▶ _Work order 1_
Answer these questions from the Redbox movie recommendations:
(a) Which actor plays the pacifist prisoner in the thriller based on the 1971 Stanford Experiment?
(b) Which actor plays the dad in the step-team sequel?
(c) In what year did The Hunted come out?
▶ _Work order 2_
Pick up the Redbox movie recommendations after their final sentence and carry them on in the same voice.

Recommended Smaller, Overlooked or Underrated Movies in the Redbox Kiosks
A fictional spin on the infamous 1971 Stanford Experiment, this thriller amounts to an intense “act-off” between Adrien Brody and Forest Whitaker, as two men being paid to participate in a psychological test set in a prison–Brody’s pacifist as a prisoner, Whitaker’s momma’s boy as a guard. Naturally things quickly go Lord of the Flies on both sides of the bars. Whitaker is a little too quick to flip from milquetoast to power-mad “Crazy Forest Whitaker,” but Brody is always a treat with those sad, haunted eyes ever brooding inward. And the supporting cast includes good work from Cam Gigandet, Clifton Collins Jr., and Ethan Cohn. The “savage animal kingdom” parallels get laid on thick, but the situational drama stays nice and tense.
Okay, this sequel to the 2007 surprise hit about fraternity “step teams” battling it out at a traditionally black college is not going to win any awards for writing or acting–the plot and characters are standard, hokey, and very familiar. But the cliche melodrama is adequately and inoffensively laid out (Collins Pennie from Fame and TV’s Hawthorne just wants to step! And hang on to his girl! And help out his dad, Keith David! And not get killed over gambling debts!), and best of all it doesn’t detract from the movie’s real draw: the mesmerizing, dazzling, exhilarating step-dance battles.
I remembered this 2003 thriller as a Fugitive knock-off by way of Rambo: First Blood, but a fresh viewing reveals a solid and gripping piece of work. Sure, Tommy Lee Jones is once again playing a lawman tracking down a killer, and like all good actors who garner acclaim, Benicio del Toro is shoehorned into an “action-flick” payday. But Jones’ character is far from infallible or invincible, and Del Toro’s always at his best in stoic silence. (Nice long stretches of the film are dialog-free.) Director William Friedkin may have seen his best days in the ’70s with The French Connection, The Exorcist, and Sorcerer, but he still has the cinematic grit and guts–and taste for violent tension–to make The Hunted a brutal and atmospheric cut above the usual.

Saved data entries
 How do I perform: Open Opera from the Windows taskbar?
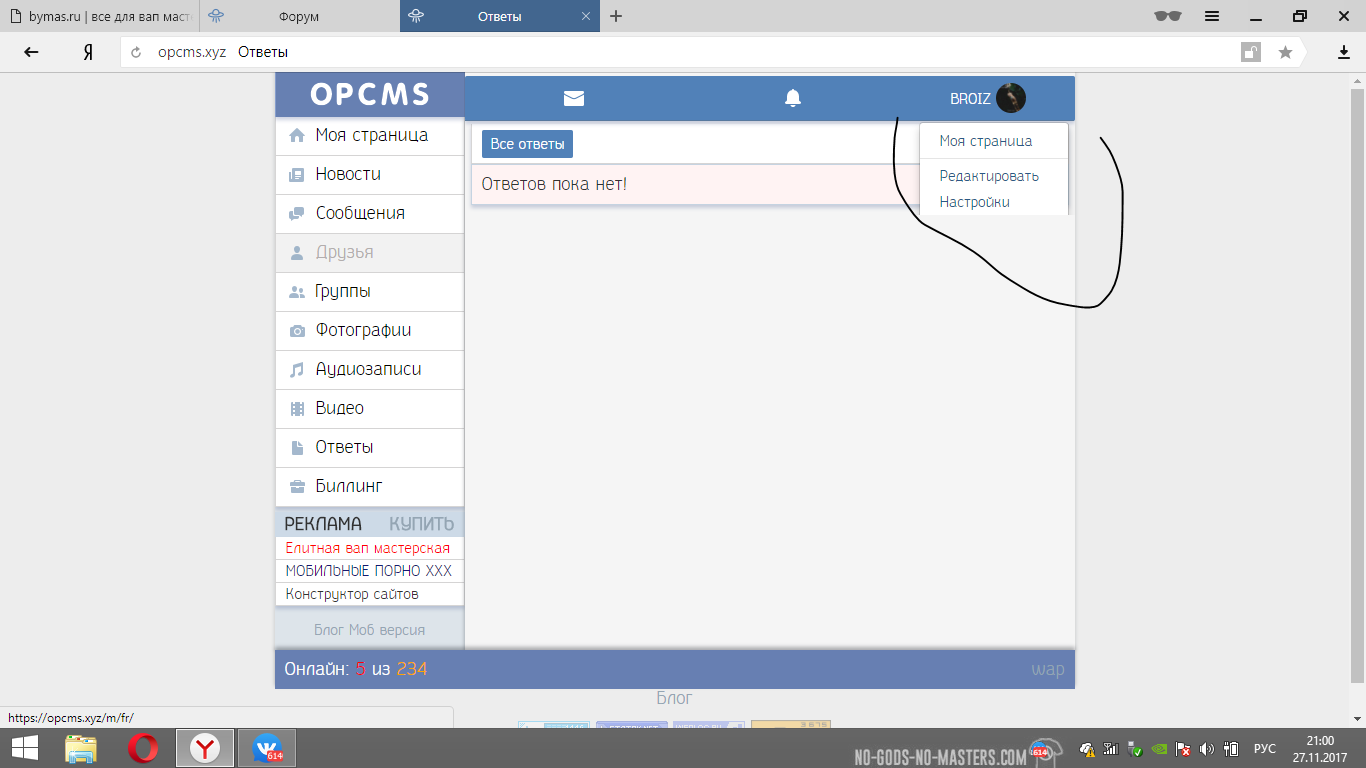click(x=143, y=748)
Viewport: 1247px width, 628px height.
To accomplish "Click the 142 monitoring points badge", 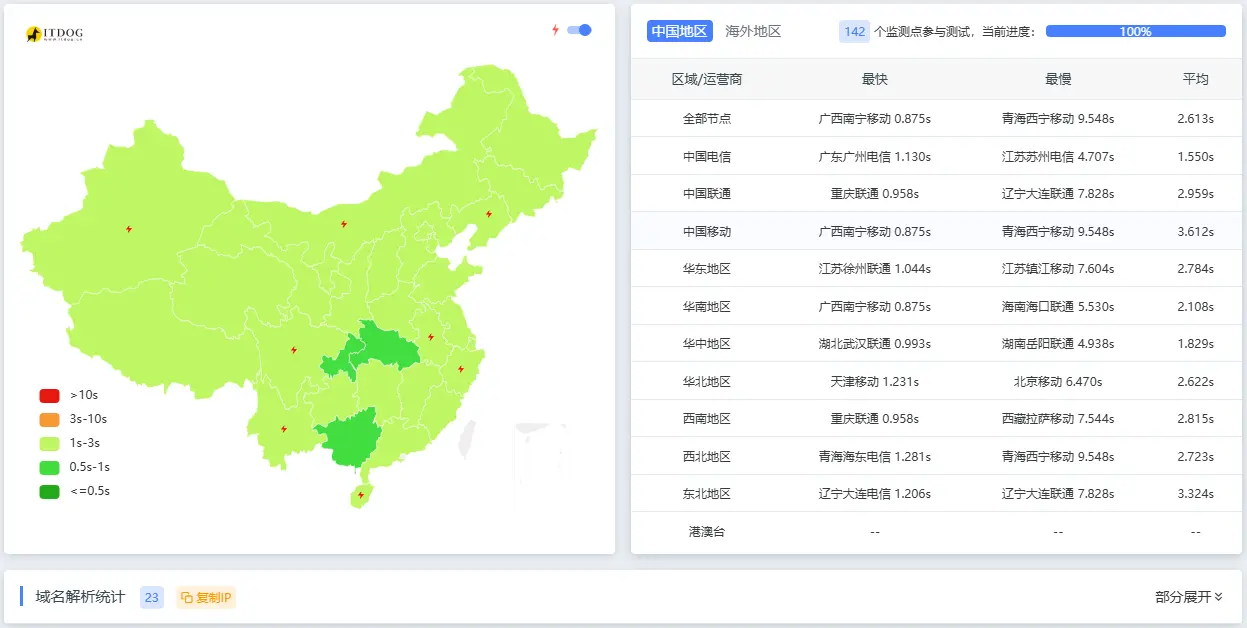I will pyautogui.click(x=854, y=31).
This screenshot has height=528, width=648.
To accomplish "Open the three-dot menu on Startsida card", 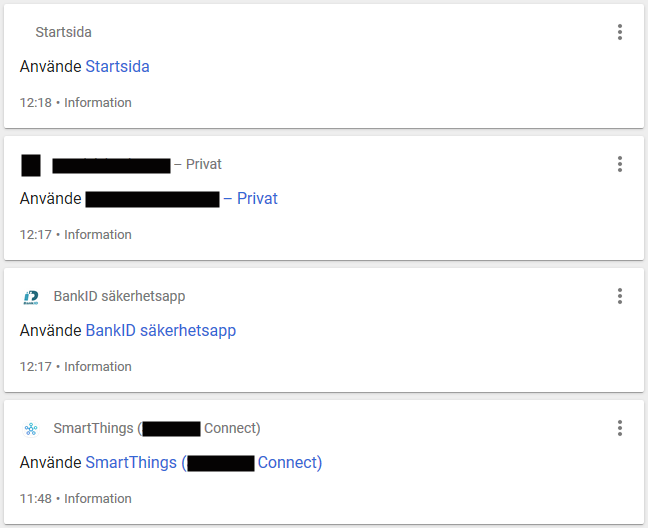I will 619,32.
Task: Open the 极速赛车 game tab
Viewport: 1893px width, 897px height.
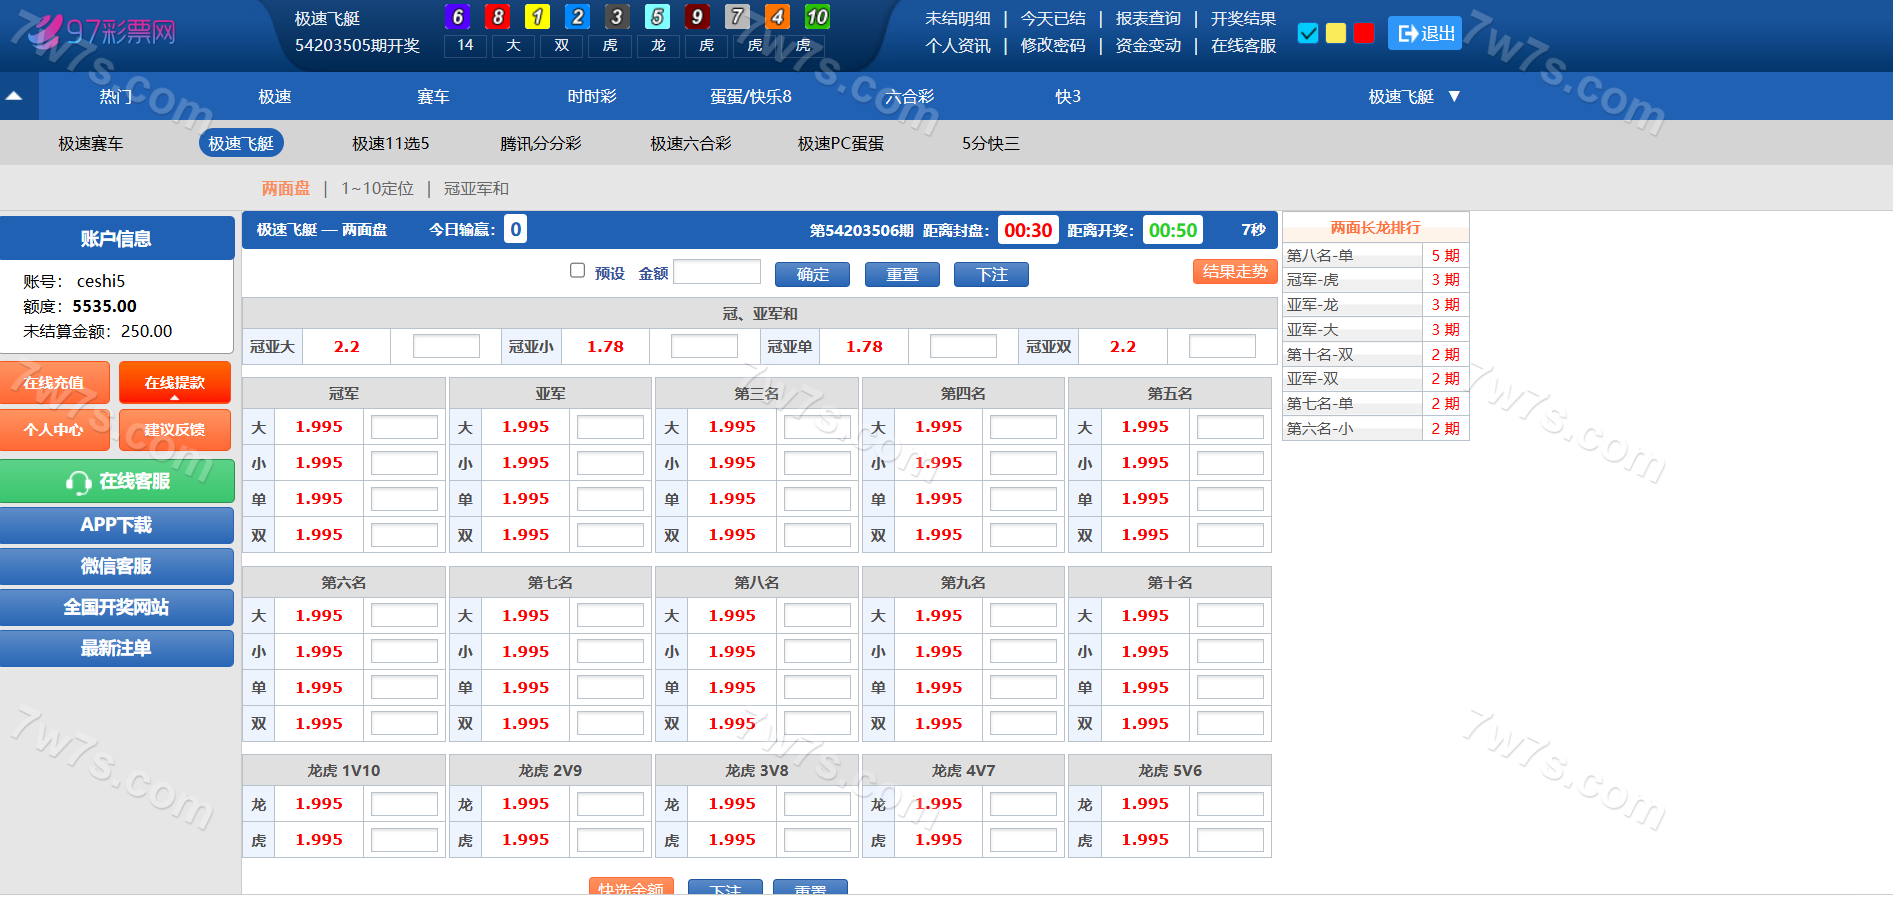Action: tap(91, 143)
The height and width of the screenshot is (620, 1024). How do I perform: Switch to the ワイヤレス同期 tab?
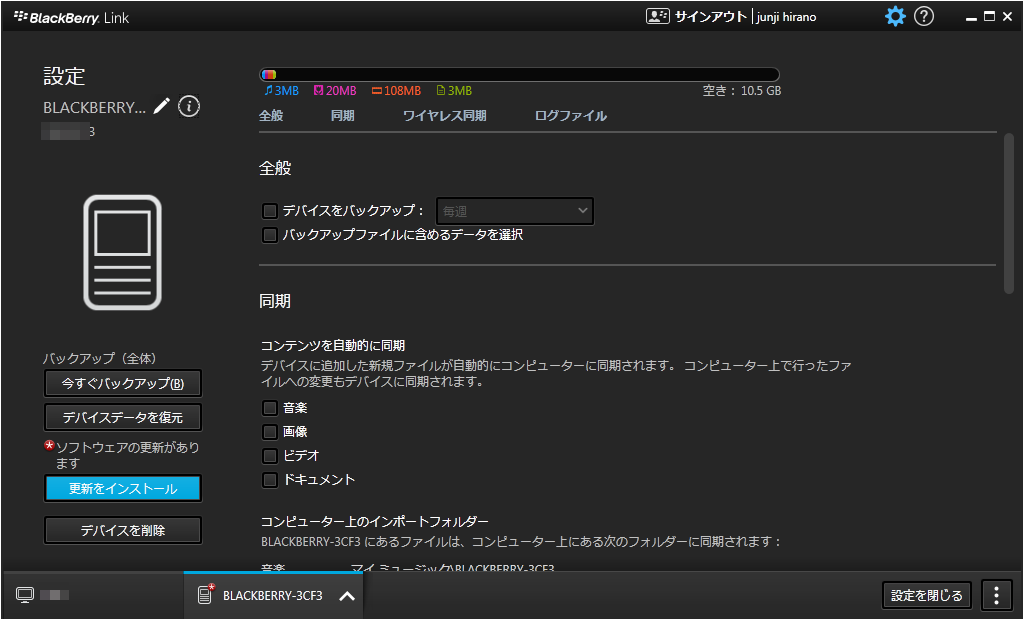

▶ _Task response 1_
(a) Adrien Brody
(b) Keith David
(c) 2003

▶ _Task response 2_
One of the easiest “unknown” recommendations out right now–a lot of folks will be very pleasantly surprised if they give City Island a whirl. As I said in my review, “This family dramedy starring a gruff-but-lovable Andy Garcia has just enough safely passionate idiosyncrasies to hit the sweet-and-sassy spot… An indie film with a sitcom heart about a family full of quirky secrets, City Island may not surprise, but it’ll certainly put up a smile. This is a good, old-fashioned tale told well, about a family that’s amusingly dysfunctional, but not so much so they can’t come back together for a love-conquers-all hug at the end.”
I’m often baffled why some action films are hits while similar-but-superior efforts go unrewarded. Is it all just about “stars” and brand-name toy franchises? Well, The Losers sports plenty of tomorrow’s big stars, including Zoe Saldana, Idris Elba, Columbus Short, and most entertainingly, Chris Evans. As I wrote before, it “throws some sweat-soaked, tough-guy swagger and destruction at you for 90 minutes and keeps it moving too fast and funny for the cool clichés to stick… When so many sexy, brainless, video-game action films fail to get the job done, it’s nice to see one that meets it’s less-than-lofty aspirations with exploitative, explosive skill.”